Arms of Love
“Here. I thought you might be hungry.”
    Adam sat up and wolfed down the rolls, not caring for a moment what would happen if their sire heard the doorway conversation. When he was done, he eyed his elder brother speculatively. “I thank you, Isaac.
    ’Twas good. But you’ve seen me go hungry before and seen my light burn in the wee hours. Why bother now?”
    Isaac shrugged. “I fed the coon; I could do no less for you.”
    “Ah.”
    “And I thought that perhaps something besides Fater troubled you. Do you want to talk about it?”
    There was just enough diffidence in his brother’s tone to make Adam want to pour his heart out. If Isaac had been sympathetic, curious, or simply nosy, he would not have talked. But he longed to share the truth of his loss of Lena with someone.
    “I gave up my relationship with Lena.”
    “What?” Isaac’s question was a low roar, and Adam looked at him irritably.
    “Come in here and shut the door before Fater is up.”
    Isaac shut the door and turned to lean against it, stroking the raccoon in his arms. For once, Adam noted, his brother’s dark eyes were anything but sleepy; there was an interested speculation there that was enough to give him pause.
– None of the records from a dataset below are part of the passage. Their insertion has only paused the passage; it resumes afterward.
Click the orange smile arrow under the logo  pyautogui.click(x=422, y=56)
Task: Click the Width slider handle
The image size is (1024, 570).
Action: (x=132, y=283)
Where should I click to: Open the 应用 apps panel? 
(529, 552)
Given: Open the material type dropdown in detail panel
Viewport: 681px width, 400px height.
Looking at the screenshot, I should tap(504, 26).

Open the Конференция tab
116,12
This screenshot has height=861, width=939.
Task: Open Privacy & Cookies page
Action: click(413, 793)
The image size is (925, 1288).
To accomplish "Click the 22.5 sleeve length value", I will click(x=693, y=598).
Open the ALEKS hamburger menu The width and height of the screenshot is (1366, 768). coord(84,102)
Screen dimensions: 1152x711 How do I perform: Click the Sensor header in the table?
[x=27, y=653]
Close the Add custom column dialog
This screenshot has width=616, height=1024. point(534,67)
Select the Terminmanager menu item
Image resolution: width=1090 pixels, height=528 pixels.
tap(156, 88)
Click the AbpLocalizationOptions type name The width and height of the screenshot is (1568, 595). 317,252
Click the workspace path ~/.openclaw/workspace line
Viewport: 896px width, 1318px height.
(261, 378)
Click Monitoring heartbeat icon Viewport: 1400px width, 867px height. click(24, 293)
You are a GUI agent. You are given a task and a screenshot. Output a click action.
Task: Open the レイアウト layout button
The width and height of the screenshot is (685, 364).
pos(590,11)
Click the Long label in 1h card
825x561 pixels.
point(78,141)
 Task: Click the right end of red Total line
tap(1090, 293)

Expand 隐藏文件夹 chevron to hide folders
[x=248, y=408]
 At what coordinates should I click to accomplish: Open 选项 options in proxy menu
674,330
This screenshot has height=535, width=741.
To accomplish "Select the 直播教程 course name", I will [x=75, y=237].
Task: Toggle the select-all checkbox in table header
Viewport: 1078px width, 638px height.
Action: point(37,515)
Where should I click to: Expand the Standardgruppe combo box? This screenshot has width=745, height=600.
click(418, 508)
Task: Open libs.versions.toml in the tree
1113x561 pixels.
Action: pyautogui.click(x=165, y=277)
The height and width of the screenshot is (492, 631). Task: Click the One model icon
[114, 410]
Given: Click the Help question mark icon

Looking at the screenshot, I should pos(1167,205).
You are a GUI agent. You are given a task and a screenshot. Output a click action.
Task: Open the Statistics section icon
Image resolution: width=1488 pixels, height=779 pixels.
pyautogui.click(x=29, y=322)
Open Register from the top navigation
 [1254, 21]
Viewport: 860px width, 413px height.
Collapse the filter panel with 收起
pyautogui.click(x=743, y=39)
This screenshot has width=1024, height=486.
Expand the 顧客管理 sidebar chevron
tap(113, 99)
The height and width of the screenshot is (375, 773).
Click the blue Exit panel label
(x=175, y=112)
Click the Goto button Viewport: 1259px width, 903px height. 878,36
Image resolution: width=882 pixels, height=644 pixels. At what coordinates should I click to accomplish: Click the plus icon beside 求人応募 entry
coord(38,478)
    “Why would you give her up?” Isaac asked. “I will admit that she is stubborn and willful, but she is by far the most beauteous lass about.”
    “How do you know she is stubborn? And I thought future Amish bishops should not care about such earthly things as physical beauty.”
    “I tried to offer her spiritual counsel, but she refused it. She said that you were her spiritual bedrock.”
    Adam ducked his head as if he’d been struck a physical blow.
    “Go on.”
    “As for her beauty—’tis a gift from Gott , is it not? I would have to be blind not to admit that I have thought upon her on occasion with some—chaste—interest.”
    Adam looked him in the eye and had the unnatural feeling of wanting to strangle someone. Was Isaac suggesting that he would want to court Lena? And how would that play into his promise to Mary, who could not have possibly foreseen a potentially meddlesome older brother.
    “ Ya , well—keep that interest chaste, bruder .”
    “But you said you have given her up. Surely I will not be the only man who might seek to have a role in her life. She needs a man badly at this time.”
    Adam gritted his teeth. What could he say? He couldn’t have it both ways—be apart from her and then still want her as far as the rest of the world was concerned. It was an impossible dilemma. He flung himself backward on his bed and drew a bare arm across his face.
    “ Danki for the bread,” he said in a tone of dismissal.
    “Adam, I—”
    “Good night.”
    He heard the door close gently but stayed awake ’til dawn, wrestling with the haunting thought of Lena’s heart falling prey to another.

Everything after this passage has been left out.